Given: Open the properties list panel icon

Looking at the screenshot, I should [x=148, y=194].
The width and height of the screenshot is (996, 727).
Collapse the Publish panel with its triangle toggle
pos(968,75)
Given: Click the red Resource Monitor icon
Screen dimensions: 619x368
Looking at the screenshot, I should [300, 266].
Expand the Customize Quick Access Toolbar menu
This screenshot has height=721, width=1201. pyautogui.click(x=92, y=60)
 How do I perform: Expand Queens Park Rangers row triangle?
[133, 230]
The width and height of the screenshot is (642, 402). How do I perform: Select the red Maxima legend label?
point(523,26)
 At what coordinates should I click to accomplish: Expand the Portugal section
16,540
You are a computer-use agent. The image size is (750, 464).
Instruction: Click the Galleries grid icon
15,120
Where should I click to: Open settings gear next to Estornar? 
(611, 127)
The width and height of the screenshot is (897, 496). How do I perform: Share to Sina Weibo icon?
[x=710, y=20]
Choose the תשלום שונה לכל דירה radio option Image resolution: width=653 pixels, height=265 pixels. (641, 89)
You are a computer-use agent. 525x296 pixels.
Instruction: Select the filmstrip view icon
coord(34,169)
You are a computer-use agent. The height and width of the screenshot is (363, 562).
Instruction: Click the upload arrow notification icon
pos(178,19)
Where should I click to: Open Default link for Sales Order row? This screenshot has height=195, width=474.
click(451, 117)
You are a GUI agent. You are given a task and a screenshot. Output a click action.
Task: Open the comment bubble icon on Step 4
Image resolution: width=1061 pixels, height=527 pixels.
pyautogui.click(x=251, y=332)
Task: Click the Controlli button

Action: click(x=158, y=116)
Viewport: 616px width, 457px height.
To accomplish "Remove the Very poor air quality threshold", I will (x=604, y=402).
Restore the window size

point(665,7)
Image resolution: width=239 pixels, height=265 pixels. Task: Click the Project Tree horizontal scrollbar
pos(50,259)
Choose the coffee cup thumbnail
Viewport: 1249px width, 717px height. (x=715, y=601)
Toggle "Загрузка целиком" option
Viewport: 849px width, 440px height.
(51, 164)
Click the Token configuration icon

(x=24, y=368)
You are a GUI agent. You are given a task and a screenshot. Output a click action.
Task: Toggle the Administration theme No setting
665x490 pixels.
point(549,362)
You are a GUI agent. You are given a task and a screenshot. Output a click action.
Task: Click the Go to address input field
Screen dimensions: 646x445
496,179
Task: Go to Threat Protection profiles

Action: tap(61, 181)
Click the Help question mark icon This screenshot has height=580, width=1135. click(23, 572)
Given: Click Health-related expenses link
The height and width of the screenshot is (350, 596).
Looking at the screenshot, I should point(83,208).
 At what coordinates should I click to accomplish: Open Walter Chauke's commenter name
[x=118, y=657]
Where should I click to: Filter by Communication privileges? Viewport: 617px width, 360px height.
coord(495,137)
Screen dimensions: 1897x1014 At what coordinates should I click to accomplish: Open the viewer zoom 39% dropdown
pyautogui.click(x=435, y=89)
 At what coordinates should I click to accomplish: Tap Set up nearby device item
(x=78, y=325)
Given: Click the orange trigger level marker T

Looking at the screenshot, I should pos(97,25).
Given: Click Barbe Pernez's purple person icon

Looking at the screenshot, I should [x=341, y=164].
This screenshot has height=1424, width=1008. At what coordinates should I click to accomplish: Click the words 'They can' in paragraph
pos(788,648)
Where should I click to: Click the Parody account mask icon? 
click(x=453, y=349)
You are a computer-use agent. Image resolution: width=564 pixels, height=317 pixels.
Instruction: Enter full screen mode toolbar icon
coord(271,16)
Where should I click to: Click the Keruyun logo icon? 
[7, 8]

DIRECTIONS =
Each line above is to be set down again verbatim.

RESULT FOR THIS EXERCISE =
Given: Open the properties list panel icon

Looking at the screenshot, I should [x=148, y=194].
The width and height of the screenshot is (996, 727).
Collapse the Publish panel with its triangle toggle
pos(968,75)
Given: Click the red Resource Monitor icon
Screen dimensions: 619x368
Looking at the screenshot, I should [300, 266].
Expand the Customize Quick Access Toolbar menu
This screenshot has height=721, width=1201. pyautogui.click(x=92, y=60)
 How do I perform: Expand Queens Park Rangers row triangle?
[133, 230]
The width and height of the screenshot is (642, 402). How do I perform: Select the red Maxima legend label?
point(523,26)
 At what coordinates should I click to accomplish: Expand the Portugal section
16,540
You are a computer-use agent. The image size is (750, 464).
Instruction: Click the Galleries grid icon
15,120
Where should I click to: Open settings gear next to Estornar? 
(611, 127)
The width and height of the screenshot is (897, 496). How do I perform: Share to Sina Weibo icon?
[x=710, y=20]
Choose the תשלום שונה לכל דירה radio option Image resolution: width=653 pixels, height=265 pixels. (641, 89)
You are a computer-use agent. 525x296 pixels.
Instruction: Select the filmstrip view icon
coord(34,169)
You are a computer-use agent. The height and width of the screenshot is (363, 562).
Instruction: Click the upload arrow notification icon
pos(178,19)
Where should I click to: Open Default link for Sales Order row? This screenshot has height=195, width=474.
click(451, 117)
You are a GUI agent. You are given a task and a screenshot. Output a click action.
Task: Open the comment bubble icon on Step 4
Image resolution: width=1061 pixels, height=527 pixels.
pyautogui.click(x=251, y=332)
Task: Click the Controlli button

Action: click(x=158, y=116)
Viewport: 616px width, 457px height.
To accomplish "Remove the Very poor air quality threshold", I will (x=604, y=402).
Restore the window size

point(665,7)
Image resolution: width=239 pixels, height=265 pixels. Task: Click the Project Tree horizontal scrollbar
pos(50,259)
Choose the coffee cup thumbnail
Viewport: 1249px width, 717px height. (x=715, y=601)
Toggle "Загрузка целиком" option
Viewport: 849px width, 440px height.
(51, 164)
Click the Token configuration icon

(x=24, y=368)
You are a GUI agent. You are given a task and a screenshot. Output a click action.
Task: Toggle the Administration theme No setting
665x490 pixels.
point(549,362)
You are a GUI agent. You are given a task and a screenshot. Output a click action.
Task: Click the Go to address input field
Screen dimensions: 646x445
496,179
Task: Go to Threat Protection profiles

Action: tap(61, 181)
Click the Help question mark icon This screenshot has height=580, width=1135. click(23, 572)
Given: Click Health-related expenses link
The height and width of the screenshot is (350, 596).
Looking at the screenshot, I should point(83,208).
 At what coordinates should I click to accomplish: Open Walter Chauke's commenter name
[x=118, y=657]
Where should I click to: Filter by Communication privileges? Viewport: 617px width, 360px height.
coord(495,137)
Screen dimensions: 1897x1014 At what coordinates should I click to accomplish: Open the viewer zoom 39% dropdown
pyautogui.click(x=435, y=89)
 At what coordinates should I click to accomplish: Tap Set up nearby device item
(x=78, y=325)
Given: Click the orange trigger level marker T

Looking at the screenshot, I should pos(97,25).
Given: Click Barbe Pernez's purple person icon

Looking at the screenshot, I should [x=341, y=164].
This screenshot has height=1424, width=1008. At what coordinates should I click to accomplish: Click the words 'They can' in paragraph
pos(788,648)
Where should I click to: Click the Parody account mask icon? 
click(x=453, y=349)
You are a computer-use agent. Image resolution: width=564 pixels, height=317 pixels.
Instruction: Enter full screen mode toolbar icon
coord(271,16)
Where should I click to: Click the Keruyun logo icon? 
[7, 8]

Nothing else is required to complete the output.